(BUENOS AIRES).- “Argentina quiero verte bicampeón”, retumbó en el vestuario del Mercedes-Benz Stadium de Atlanta. Los jugadores de la Selección Argentina descargaron la euforia con esa frase convertida en himno después del triunfo 3-2 contra Egipto, que clasificó al equipo a los cuartos de final de la Copa Mundial de la FIFA 26™.
El video, publicado por la cuenta oficial de la AFA, muestra a los dirigidos por Lionel Scaloni completamente desatados: saltan, golpean las remeras y sacuden todo lo que tienen a mano como si fueran hinchas colgados de un alambrado. La grabación se viralizó de inmediato y sumó un nuevo capítulo a la banda sonora del equipo en la Copa del Mundo.
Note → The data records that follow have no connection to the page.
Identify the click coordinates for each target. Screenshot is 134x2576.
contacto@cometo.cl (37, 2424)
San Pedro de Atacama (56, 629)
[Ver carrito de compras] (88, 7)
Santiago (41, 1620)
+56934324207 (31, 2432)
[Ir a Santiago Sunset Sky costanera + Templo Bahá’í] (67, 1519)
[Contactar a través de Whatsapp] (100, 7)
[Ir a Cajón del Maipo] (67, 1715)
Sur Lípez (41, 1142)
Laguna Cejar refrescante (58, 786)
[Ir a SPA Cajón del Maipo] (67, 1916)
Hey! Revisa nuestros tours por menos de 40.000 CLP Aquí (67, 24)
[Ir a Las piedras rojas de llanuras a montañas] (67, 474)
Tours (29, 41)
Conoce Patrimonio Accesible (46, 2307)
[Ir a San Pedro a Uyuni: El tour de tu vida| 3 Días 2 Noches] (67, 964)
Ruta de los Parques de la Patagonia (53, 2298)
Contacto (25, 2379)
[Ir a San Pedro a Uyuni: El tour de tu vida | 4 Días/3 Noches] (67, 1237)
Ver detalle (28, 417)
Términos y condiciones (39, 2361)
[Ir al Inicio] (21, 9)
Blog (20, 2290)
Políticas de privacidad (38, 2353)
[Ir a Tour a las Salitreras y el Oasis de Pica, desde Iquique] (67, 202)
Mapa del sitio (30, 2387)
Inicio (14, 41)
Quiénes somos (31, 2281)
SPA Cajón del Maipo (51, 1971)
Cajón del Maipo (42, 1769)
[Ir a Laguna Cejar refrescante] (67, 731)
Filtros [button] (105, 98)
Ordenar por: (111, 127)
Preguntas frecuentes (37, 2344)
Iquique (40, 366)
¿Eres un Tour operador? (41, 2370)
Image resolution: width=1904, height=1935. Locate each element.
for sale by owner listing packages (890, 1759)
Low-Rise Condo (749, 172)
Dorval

El tema que sonó fuerte en la intimidad del plantel se llama “La CuartaEstrella” y es obra de Pablo Quintana, el músico rosarino que maneja el perfil Palmito Música. La canción ya sonaba entre los hinchas, pero que los propios futbolistas de la Selección Argentina la adoptaran en un momento tan caliente del torneo la terminó de instalar como un emblema.
La letra arranca con una declaración de identidad pura: “Soy hincha de la selección / La aliento con el corazón / Ganamos la tercera con Lionel / Queremos ser campeones otra vez”, escribió Quintana. Después mete un giro que mezcla historia y desquite: “Y 32 años después / La Scaloneta va a vengar / La copa que le robaron al Diez / La que no nos dejaron levantar”.
El estribillo es el que enciende al grupo y a todo el país: “Quiero ver la cuarta estrella / Brillar en la camiseta / Soy argento de la cuna hasta el cajón / Por Malvinas, por el Diego, / Por la última de Leo / Argentina quiero verte bicampeón”. Las referencias a Diego Maradona y a Lionel Messi condensan el arco emotivo de tres décadas de Selección Argentina.
El triunfo sobre Egipto no fue sencillo: fue un 3-2 trabajado que mantuvo el pulso al límite hasta el final, pero alcanzó para asegurar el pase a cuartos y mantener viva la ilusión bicampeona. En ese contexto, los jugadores agarraron el hit de Palmito Música y lo transformaron en un grito de descarga colectivo. El plantel quedó eufórico y la imagen de los futbolistas saltando y cantando a pura garganta en el vestuario del Mercedes-Benz Stadium le dio la vuelta al mundo en minutos.
No es la primera vez que una canción de Quintana se cuela en una gesta del equipo nacional, pero la escena post partido en Atlanta la elevó a un estatus distinto: dejó de ser un tema de tribuna y se convirtió en el pulso que se canta puertas adentro. Ya con el boleto a la próxima fase en el bolsillo, la Selección Argentina arrancó la cuenta regresiva para los cuartos de final con un nuevo himno incorporado al cancionero íntimo del plantel.